The situation may quickly progress to emergency surgery if there are areas of effusion around the gallbladder. These findings indicate rupture of the wall, which can very quickly progress to chemical and/or septic peritonitis.
3) A pathology continuum
The third question asked was to understand how each ultrasonographer classified the differences between an emerging mucocele, a mucocele and an inflamed mucocele with bile peritonitis.
An “emerging mucocele” is one of the first stages of the gallbladder pathology continuum. Characteristics include a sludgy appearance with some bile consolidation in the center. The overall shape of the gallbladder may not be affected at this point and there may still be normal bile around the immobile debris in the center.
The transition from an “emerging” to a full-blown mucocele is qualified by the central debris becoming stationary sediment. No free flowing bile is visible. There is dilation of both the gallbladder and its duct. The walls become thickened.
Importantly, the classic “kiwi” appearance is not required to define a mucocele. It is critical to remember that there may not be significant elevations in total bilirubin at this point.
An “inflamed mucocele with bile peritonitis” goes along with abdominal pain. Inflammation in the surrounding tissues causes a hyperechoic appearance to the mesentery, localized effusion, and possibly sludge outside of the gallbladder wall. When a mucocele has been leaking for a while, the gallbladder can appear collapsed, like a flat tire.
4) Treatment options
The final question was an opinion on treatment options. When is it appropriate to sit and watch, provide medical management or take the patient to surgery?
The answers were unanimous that “sit and watch” is never a good idea when a mucocele is suspected. Please remember that none of the panelists is a surgeon.
Medical therapy can be successful if the diagnosis is made before clinical signs and blood work abnormalities are seen. Treatment with antibiotics, ursodiol and liver supplements may reduce the chances of requiring surgery. However, the phrase “Once a bad gland, always a bad gland” should be a cautionary tale to share with owners who elect medical management.
As far as deciding when surgery is necessary, the answers were also very similar.

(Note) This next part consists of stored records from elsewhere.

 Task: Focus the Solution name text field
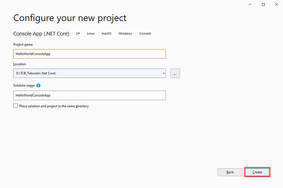(x=89, y=95)
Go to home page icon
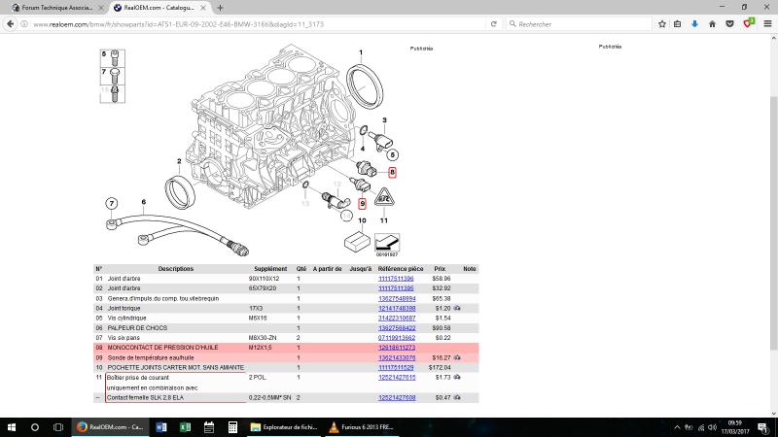Viewport: 778px width, 437px height. click(712, 23)

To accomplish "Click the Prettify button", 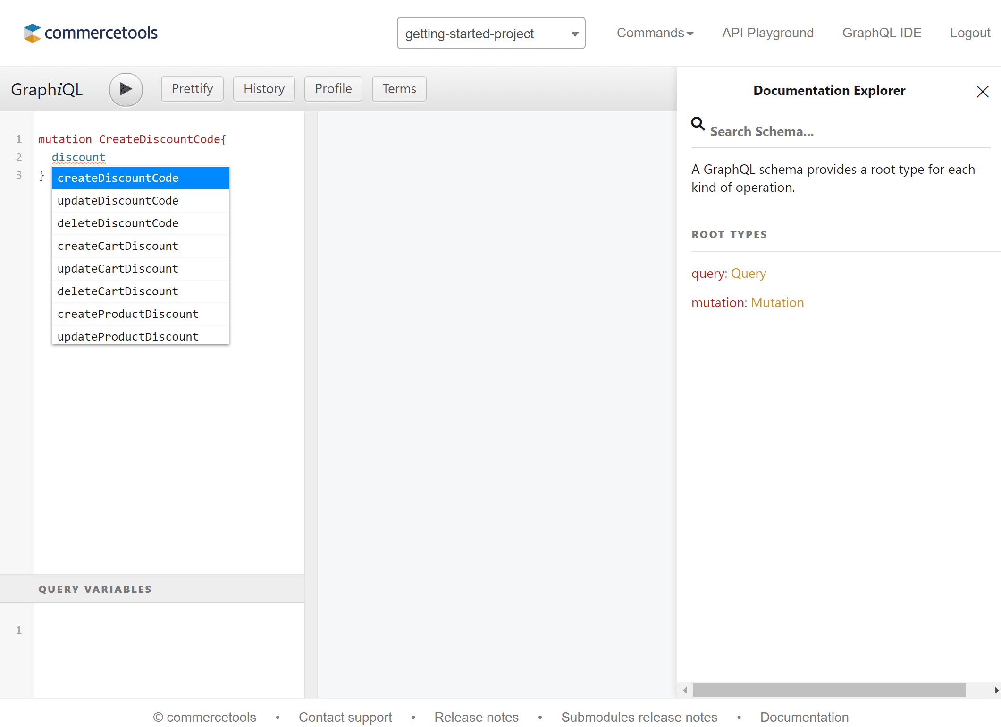I will coord(192,89).
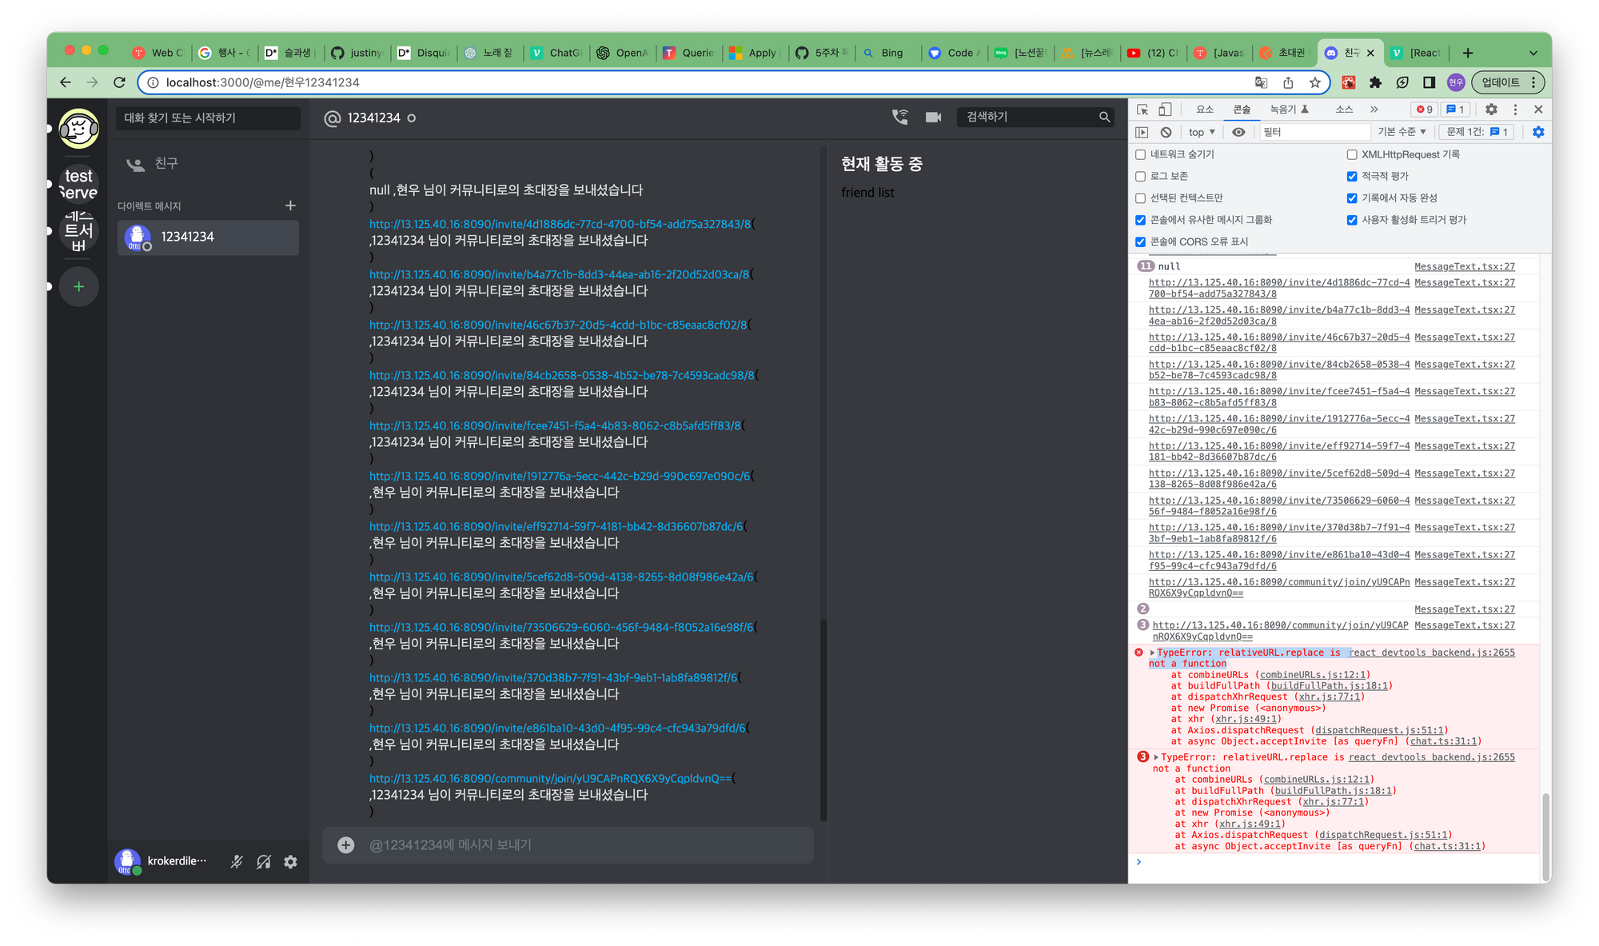Uncheck 콘솔에 CORS 오류 표시
The height and width of the screenshot is (946, 1599).
click(1141, 241)
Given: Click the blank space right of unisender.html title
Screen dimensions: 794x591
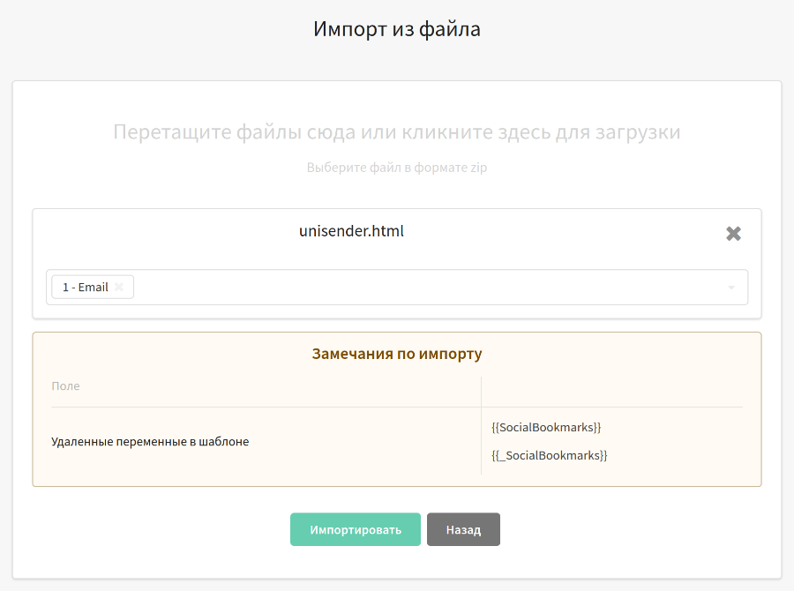Looking at the screenshot, I should [562, 231].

Clinical signs, abnormal blood work, pain and failure of medical therapy are all indications that gallbladder removal is required. Ultrasound findings include gallbladder and duct distension as well as immobile debris.
Breeds such as Shelties and cocker spaniels have a predisposition to mucoceles and should either be monitored very closely or taken immediately to surgery. Patients whose clinical signs wax and wane, or of course those who have gallbladder rupture, also benefit from aggressive and urgent surgical intervention.
Sitting on a mucocele can be a risky proposition. Rupture cannot be predicted and early surgical intervention is often the best course of action.